● **TASK DIRECTIONS**
Please output all of the entries exactly and omit any images they hold.

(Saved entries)
***
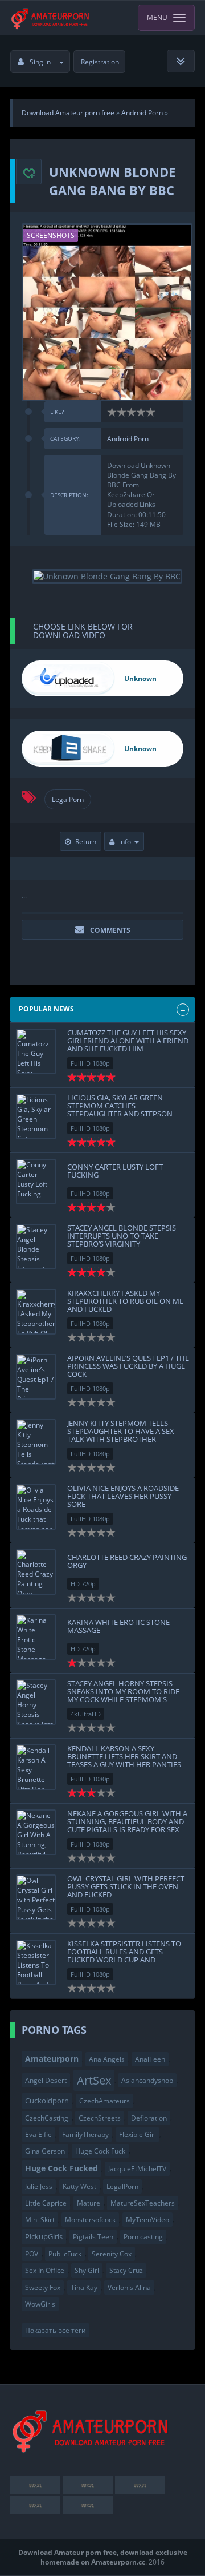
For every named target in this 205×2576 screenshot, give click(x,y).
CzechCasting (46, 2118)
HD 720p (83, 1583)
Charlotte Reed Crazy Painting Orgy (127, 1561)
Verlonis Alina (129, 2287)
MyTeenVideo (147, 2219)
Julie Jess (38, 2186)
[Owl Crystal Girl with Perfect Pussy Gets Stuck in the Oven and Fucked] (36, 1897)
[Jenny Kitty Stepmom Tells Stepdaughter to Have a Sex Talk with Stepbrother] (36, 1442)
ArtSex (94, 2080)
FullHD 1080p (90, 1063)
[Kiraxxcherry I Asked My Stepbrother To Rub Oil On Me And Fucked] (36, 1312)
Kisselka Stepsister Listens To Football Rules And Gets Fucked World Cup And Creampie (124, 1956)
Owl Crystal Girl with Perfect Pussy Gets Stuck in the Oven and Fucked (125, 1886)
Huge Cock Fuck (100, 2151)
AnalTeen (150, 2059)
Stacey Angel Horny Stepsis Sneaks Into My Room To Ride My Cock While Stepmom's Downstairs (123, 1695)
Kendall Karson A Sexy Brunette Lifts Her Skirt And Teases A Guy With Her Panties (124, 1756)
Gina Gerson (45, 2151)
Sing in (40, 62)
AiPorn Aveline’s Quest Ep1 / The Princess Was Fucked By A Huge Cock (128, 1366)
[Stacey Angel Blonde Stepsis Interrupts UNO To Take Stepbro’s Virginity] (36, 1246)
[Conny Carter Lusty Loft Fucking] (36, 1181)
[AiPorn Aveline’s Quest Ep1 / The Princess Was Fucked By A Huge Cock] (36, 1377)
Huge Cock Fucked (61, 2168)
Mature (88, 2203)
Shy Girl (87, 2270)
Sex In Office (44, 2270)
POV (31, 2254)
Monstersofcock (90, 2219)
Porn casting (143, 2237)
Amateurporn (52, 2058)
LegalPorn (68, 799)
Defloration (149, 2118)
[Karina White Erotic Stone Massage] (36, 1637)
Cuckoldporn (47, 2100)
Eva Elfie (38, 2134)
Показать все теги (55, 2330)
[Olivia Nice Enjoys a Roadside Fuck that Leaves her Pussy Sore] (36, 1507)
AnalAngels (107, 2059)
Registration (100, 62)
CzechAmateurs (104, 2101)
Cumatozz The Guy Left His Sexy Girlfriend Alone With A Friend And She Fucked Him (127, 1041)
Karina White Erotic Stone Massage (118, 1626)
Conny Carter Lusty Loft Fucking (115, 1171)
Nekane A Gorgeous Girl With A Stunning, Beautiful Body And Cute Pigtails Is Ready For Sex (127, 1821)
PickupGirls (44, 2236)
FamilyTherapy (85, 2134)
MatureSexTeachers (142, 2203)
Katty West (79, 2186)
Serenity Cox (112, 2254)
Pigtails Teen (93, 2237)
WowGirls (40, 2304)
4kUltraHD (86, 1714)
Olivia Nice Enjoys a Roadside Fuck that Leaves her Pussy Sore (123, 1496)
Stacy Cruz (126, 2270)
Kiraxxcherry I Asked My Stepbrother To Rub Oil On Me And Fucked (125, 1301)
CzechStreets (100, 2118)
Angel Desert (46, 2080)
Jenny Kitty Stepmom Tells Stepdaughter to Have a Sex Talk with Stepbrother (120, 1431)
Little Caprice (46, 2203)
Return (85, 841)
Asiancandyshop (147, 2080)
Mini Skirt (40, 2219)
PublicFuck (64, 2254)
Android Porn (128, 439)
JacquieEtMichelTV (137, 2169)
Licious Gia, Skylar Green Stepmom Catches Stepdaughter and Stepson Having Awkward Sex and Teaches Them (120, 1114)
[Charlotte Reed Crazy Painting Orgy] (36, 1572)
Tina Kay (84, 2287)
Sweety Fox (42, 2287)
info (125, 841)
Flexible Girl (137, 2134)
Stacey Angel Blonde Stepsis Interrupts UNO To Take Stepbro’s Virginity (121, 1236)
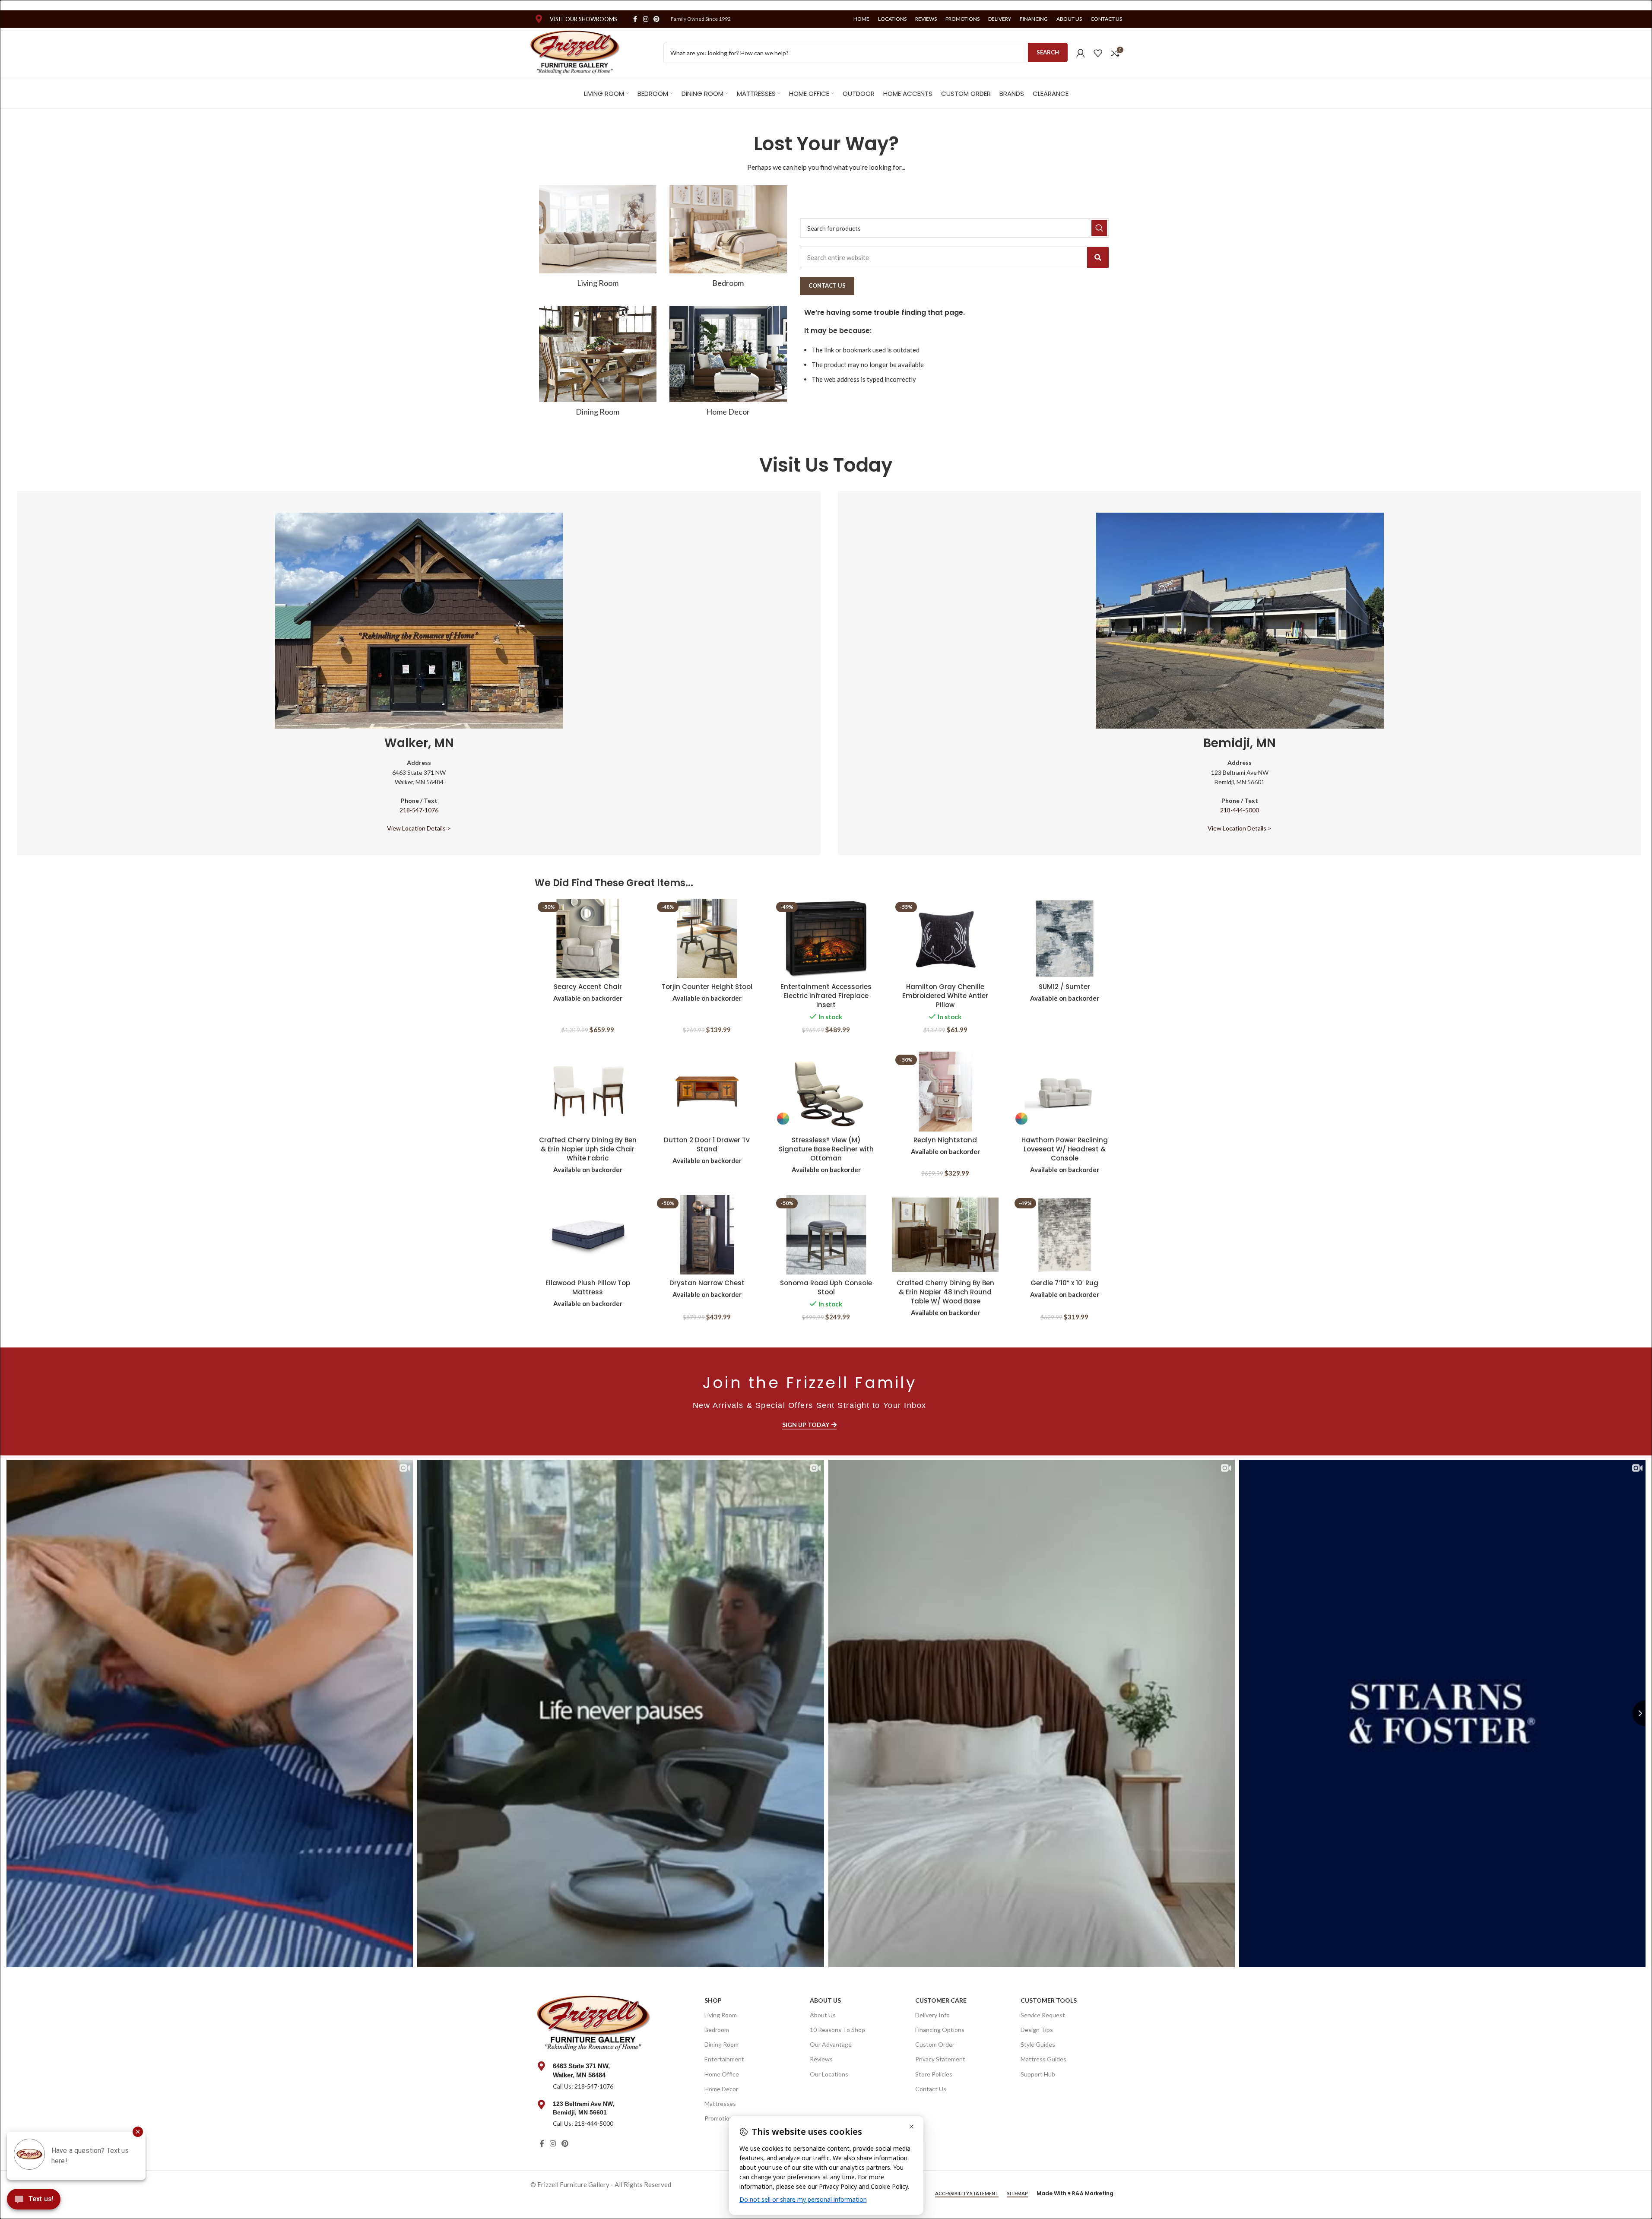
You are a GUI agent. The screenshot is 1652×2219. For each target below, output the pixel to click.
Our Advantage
***
● **RESULT OF THIS EXERCISE**
For every named target in this 205×2576 screenshot, give click(x,y).
CzechCasting (46, 2118)
HD 720p (83, 1583)
Charlotte Reed Crazy Painting Orgy (127, 1561)
Verlonis Alina (129, 2287)
MyTeenVideo (147, 2219)
Julie Jess (38, 2186)
[Owl Crystal Girl with Perfect Pussy Gets Stuck in the Oven and Fucked] (36, 1897)
[Jenny Kitty Stepmom Tells Stepdaughter to Have a Sex Talk with Stepbrother] (36, 1442)
ArtSex (94, 2080)
FullHD 1080p (90, 1063)
[Kiraxxcherry I Asked My Stepbrother To Rub Oil On Me And Fucked] (36, 1312)
Kisselka Stepsister Listens To Football Rules And Gets Fucked World Cup And Creampie (124, 1956)
Owl Crystal Girl with Perfect Pussy Gets Stuck in the Oven and Fucked (125, 1886)
Huge Cock Fuck (100, 2151)
AnalTeen (150, 2059)
Stacey Angel Horny Stepsis Sneaks Into My Room To Ride My Cock While Stepmom's Downstairs (123, 1695)
Kendall Karson A Sexy Brunette Lifts Her Skirt And Teases A Guy With Her Panties (124, 1756)
Gina Gerson (45, 2151)
Sing in (40, 62)
AiPorn Aveline’s Quest Ep1 / The Princess Was Fucked By A Huge Cock (128, 1366)
[Stacey Angel Blonde Stepsis Interrupts UNO To Take Stepbro’s Virginity] (36, 1246)
[Conny Carter Lusty Loft Fucking] (36, 1181)
[AiPorn Aveline’s Quest Ep1 / The Princess Was Fucked By A Huge Cock] (36, 1377)
Huge Cock Fucked (61, 2168)
Mature (88, 2203)
Shy Girl (87, 2270)
Sex In Office (44, 2270)
POV (31, 2254)
Monstersofcock (90, 2219)
Porn casting (143, 2237)
Amateurporn (52, 2058)
LegalPorn (68, 799)
Defloration (149, 2118)
[Karina White Erotic Stone Massage] (36, 1637)
Cuckoldporn (47, 2100)
Eva Elfie (38, 2134)
Показать все теги (55, 2330)
[Olivia Nice Enjoys a Roadside Fuck that Leaves her Pussy Sore] (36, 1507)
AnalAngels (107, 2059)
Registration (100, 62)
CzechAmateurs (104, 2101)
Cumatozz The Guy Left His Sexy Girlfriend Alone With A Friend And She Fucked Him (127, 1041)
Karina White Erotic Stone Massage (118, 1626)
Conny Carter Lusty Loft Fucking (115, 1171)
Nekane A Gorgeous Girl With A Stunning, Beautiful Body And Cute Pigtails Is Ready For Sex (127, 1821)
PickupGirls (44, 2236)
FamilyTherapy (85, 2134)
MatureSexTeachers (142, 2203)
Katty West (79, 2186)
Serenity Cox (112, 2254)
Pigtails Teen (93, 2237)
WowGirls (40, 2304)
4kUltraHD (86, 1714)
Olivia Nice Enjoys a Roadside Fuck that Leaves her Pussy Sore (123, 1496)
Stacy Cruz (126, 2270)
Kiraxxcherry I Asked My Stepbrother To Rub Oil On Me And Fucked (125, 1301)
CzechStreets (100, 2118)
Angel Desert (46, 2080)
Jenny Kitty Stepmom Tells Stepdaughter to Have a Sex Talk with Stepbrother (120, 1431)
Little Caprice (46, 2203)
Return (85, 841)
Asiancandyshop (147, 2080)
Mini Skirt (40, 2219)
PublicFuck (64, 2254)
Android Porn (128, 439)
JacquieEtMichelTV (137, 2169)
Licious Gia, Skylar Green Stepmom Catches Stepdaughter and Stepson Having Awkward Sex and Teaches Them (120, 1114)
[Charlotte Reed Crazy Painting Orgy] (36, 1572)
Tina Kay (84, 2287)
Sweety Fox (42, 2287)
info (125, 841)
Flexible Girl (137, 2134)
Stacey Angel Blonde Stepsis Interrupts UNO To Take Stepbro’s Virginity (121, 1236)
You are a GUI agent. The screenshot is 1652×2219. For each target below, output the pixel to click.
Our Advantage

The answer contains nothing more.